### Work to be completed
Quote the material below word for word, from the line containing "Screen dimensions: 899x666" through the end of the material.

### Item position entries

--*--

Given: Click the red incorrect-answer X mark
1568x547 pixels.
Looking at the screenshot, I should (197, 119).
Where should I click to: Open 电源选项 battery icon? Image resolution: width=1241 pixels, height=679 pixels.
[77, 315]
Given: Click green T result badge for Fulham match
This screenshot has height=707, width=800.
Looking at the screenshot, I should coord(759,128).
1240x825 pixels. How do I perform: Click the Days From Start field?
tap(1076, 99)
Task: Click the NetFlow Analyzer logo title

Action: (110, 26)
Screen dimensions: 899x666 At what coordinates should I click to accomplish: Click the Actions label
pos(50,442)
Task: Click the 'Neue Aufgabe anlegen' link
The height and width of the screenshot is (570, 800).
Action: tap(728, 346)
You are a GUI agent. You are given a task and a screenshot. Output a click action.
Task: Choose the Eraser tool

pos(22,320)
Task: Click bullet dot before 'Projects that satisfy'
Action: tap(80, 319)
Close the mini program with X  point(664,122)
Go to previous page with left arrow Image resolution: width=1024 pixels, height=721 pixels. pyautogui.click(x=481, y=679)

--*--

### The output
Screen dimensions: 899x666 At what coordinates should I click to accomplish: Click the Actions label
pos(50,442)
Task: Click the 'Neue Aufgabe anlegen' link
The height and width of the screenshot is (570, 800).
Action: tap(728, 346)
You are a GUI agent. You are given a task and a screenshot. Output a click action.
Task: Choose the Eraser tool

pos(22,320)
Task: Click bullet dot before 'Projects that satisfy'
Action: tap(80, 319)
Close the mini program with X  point(664,122)
Go to previous page with left arrow Image resolution: width=1024 pixels, height=721 pixels. pyautogui.click(x=481, y=679)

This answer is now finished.